The Scottish capital certainly isn't lacking in diversity when it comes to cuisine, but Iman's Restaurant adds a little something extra to the cultural banquet available to Edinburghians. Situated in the Old Town, Iman's offers diners an enticing taste of the Punjab region of Pakistan. The restaurant is very much a family affair; the head chef is the owner's brother and he has a wealth of experience under his belt, having trained chefs at a number of Indian restaurants and takeaways throughout the city. Their mother also gets in on the action, adding her own unique contributions to the menu.
Light and spacious, the restaurant exudes a warmth that has nothing to do with the spices used in the dishes. Pebble-dashed walls and intricate tapestries lend the room a traditional feel, whilst imaginative twists are evident throughout - the menu reflects this amalgamation of the time-honoured and the contemporary. There's a vast range of dishes to be enjoyed, including a number of vegetarian options such as mushroom pakora, channa chat (boiled chickpeas, potatoes and tomatoes, spiced with red chilli powder, cumin and coriander), and classic curries made with mixed vegetables rather than meat. Even if your party includes someone particularly unadventurous, fear not - there are also omelettes, fried chicken, and fish and chips on the menu.
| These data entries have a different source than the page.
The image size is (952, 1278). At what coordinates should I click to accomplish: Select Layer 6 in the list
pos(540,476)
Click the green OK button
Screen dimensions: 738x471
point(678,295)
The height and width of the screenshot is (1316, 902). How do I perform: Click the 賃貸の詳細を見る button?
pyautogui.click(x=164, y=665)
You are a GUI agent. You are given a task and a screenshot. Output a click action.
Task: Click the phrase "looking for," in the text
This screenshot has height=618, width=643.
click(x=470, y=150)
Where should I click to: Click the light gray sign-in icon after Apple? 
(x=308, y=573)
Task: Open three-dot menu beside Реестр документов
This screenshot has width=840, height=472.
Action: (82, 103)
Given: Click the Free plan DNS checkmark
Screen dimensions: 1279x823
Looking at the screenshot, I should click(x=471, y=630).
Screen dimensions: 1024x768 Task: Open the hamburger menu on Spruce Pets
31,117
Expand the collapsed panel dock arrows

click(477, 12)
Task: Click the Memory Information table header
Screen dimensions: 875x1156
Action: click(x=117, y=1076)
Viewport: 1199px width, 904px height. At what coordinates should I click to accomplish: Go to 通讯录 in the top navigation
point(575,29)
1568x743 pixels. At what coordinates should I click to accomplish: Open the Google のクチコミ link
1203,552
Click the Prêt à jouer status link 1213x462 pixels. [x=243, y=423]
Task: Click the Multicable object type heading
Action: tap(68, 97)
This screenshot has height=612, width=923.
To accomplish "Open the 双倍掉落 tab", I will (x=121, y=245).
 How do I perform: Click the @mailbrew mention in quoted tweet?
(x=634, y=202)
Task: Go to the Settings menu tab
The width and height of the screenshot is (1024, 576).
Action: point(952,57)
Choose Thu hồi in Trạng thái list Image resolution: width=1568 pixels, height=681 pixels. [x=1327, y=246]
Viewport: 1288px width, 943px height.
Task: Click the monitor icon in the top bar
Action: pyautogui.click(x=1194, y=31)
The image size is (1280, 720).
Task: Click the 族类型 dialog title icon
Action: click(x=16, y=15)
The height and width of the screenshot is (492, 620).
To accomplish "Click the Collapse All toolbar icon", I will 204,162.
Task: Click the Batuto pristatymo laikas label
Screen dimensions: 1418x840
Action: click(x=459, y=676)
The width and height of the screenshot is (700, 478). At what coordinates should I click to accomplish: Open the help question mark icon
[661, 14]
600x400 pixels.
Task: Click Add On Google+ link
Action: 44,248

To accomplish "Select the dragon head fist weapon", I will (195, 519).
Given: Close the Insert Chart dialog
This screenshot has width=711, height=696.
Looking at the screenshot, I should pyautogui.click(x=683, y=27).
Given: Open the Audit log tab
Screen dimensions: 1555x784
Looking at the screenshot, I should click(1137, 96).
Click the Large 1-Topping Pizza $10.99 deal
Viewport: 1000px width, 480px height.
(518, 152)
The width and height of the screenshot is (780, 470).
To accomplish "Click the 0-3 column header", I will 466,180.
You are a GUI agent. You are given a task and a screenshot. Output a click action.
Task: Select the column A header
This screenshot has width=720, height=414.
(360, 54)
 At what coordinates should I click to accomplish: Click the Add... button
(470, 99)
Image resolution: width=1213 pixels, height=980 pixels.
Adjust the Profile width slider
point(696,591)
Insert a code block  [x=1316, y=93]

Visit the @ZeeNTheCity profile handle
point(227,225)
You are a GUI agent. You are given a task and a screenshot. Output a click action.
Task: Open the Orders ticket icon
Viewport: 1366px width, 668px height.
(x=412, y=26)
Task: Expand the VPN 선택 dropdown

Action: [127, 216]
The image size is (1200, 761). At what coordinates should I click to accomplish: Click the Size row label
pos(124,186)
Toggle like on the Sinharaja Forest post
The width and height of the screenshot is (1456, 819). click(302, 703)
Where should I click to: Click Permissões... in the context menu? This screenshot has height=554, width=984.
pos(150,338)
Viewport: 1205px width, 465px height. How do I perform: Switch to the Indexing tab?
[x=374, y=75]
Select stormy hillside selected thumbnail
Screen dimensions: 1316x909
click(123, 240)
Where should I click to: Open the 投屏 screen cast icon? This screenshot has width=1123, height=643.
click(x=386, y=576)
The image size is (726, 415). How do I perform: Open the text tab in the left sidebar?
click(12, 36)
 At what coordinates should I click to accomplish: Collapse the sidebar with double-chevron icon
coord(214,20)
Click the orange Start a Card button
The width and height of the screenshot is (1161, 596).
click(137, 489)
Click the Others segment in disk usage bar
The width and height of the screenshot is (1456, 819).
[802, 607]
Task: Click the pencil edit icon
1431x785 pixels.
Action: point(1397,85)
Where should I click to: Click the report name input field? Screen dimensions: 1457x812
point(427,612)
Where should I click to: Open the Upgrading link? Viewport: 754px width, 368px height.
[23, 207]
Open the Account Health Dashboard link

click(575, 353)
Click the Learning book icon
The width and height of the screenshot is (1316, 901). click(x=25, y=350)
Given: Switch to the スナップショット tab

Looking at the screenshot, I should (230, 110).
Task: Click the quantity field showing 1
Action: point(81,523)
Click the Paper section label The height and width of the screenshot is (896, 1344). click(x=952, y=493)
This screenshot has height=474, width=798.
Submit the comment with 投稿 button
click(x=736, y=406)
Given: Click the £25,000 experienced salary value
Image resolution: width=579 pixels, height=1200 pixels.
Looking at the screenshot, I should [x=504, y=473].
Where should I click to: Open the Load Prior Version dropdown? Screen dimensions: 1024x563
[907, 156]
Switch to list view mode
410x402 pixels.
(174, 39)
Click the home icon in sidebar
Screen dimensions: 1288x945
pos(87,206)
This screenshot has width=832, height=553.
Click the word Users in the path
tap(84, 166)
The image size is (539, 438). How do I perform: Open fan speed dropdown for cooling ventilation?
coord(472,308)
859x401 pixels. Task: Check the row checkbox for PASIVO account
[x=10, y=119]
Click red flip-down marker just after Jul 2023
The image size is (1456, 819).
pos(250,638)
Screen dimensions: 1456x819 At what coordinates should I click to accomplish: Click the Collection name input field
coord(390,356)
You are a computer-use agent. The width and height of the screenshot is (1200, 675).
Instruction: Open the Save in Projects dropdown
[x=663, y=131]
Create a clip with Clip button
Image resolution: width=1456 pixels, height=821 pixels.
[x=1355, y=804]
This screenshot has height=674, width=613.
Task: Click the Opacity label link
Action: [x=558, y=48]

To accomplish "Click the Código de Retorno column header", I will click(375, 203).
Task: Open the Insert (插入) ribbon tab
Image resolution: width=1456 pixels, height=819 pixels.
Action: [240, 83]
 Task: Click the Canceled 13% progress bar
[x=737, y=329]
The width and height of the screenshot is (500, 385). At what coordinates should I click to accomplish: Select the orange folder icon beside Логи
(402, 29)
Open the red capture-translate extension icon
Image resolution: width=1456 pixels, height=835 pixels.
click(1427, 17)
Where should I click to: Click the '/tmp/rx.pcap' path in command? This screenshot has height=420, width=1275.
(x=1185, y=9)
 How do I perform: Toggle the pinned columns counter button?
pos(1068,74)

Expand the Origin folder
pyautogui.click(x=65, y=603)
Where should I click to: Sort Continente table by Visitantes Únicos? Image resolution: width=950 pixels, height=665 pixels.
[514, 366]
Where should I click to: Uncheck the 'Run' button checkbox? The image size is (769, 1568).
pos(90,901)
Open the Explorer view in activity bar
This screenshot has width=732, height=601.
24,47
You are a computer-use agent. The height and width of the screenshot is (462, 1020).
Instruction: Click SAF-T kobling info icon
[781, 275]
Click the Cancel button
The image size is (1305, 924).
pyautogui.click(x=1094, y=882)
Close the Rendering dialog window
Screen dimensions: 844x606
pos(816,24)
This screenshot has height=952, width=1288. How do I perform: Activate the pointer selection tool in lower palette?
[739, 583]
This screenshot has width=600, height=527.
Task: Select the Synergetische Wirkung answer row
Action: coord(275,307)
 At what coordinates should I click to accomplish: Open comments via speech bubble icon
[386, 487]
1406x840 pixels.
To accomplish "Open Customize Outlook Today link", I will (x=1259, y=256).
And if you still can't find what you're after, The chefs will even prepare something especially to your taste - what more could you ask for?
That said, you'll almost certainly find yourself spoilt for choice by the main menu - my partner and I certainly did. After a lengthy deliberation, we opted to share 'Iman's sizzler' for starters, along with a helping of onion bhajis; as we waited for them to arrive, we tucked into a couple of crispy poppadoms accompanied by spicy onions and mango chutney. The sizzler certainly lived up to its name, arriving on a hot platter with a hiss and a waft of mouth-watering aromas. It was piled high with tender pieces of chicken tikka, chicken chaat, lamb tikka, lamb chops and seekh kebab, blended with onions, tomatoes and peppers; needless to say, it was an irresistible concoction. The deep-fried onion bhajis were not the gluey balls so often served up in Indian restaurants - rather, they were light, fresh and crispy little parcels of goodness, so moreish they dissapeared in minutes. I moved onto a main course of karahi chicken tikka, a dish named after the deep, circular, cast-iron pan it is cooked in. I savoured the authentic, home-cooked taste, imagining the generations of Punjabi children who have eagerly watched their mothers standing over the giant pan, cooking up a storm. My companion looked equally engrossed, delving into a divinesmelling special of lamb in a sumptuous sauce, studded with flecks of jade-green spinach. After insisting on polishing off everything down to the last scrap of naan, we felt very well fed - I couldn't even manage dessert. Having sampled the wonderful flavours of Iman's family recipes, I can honestly say that the chef delivers on his promise: 'arrive hungry, and leave satisfied'.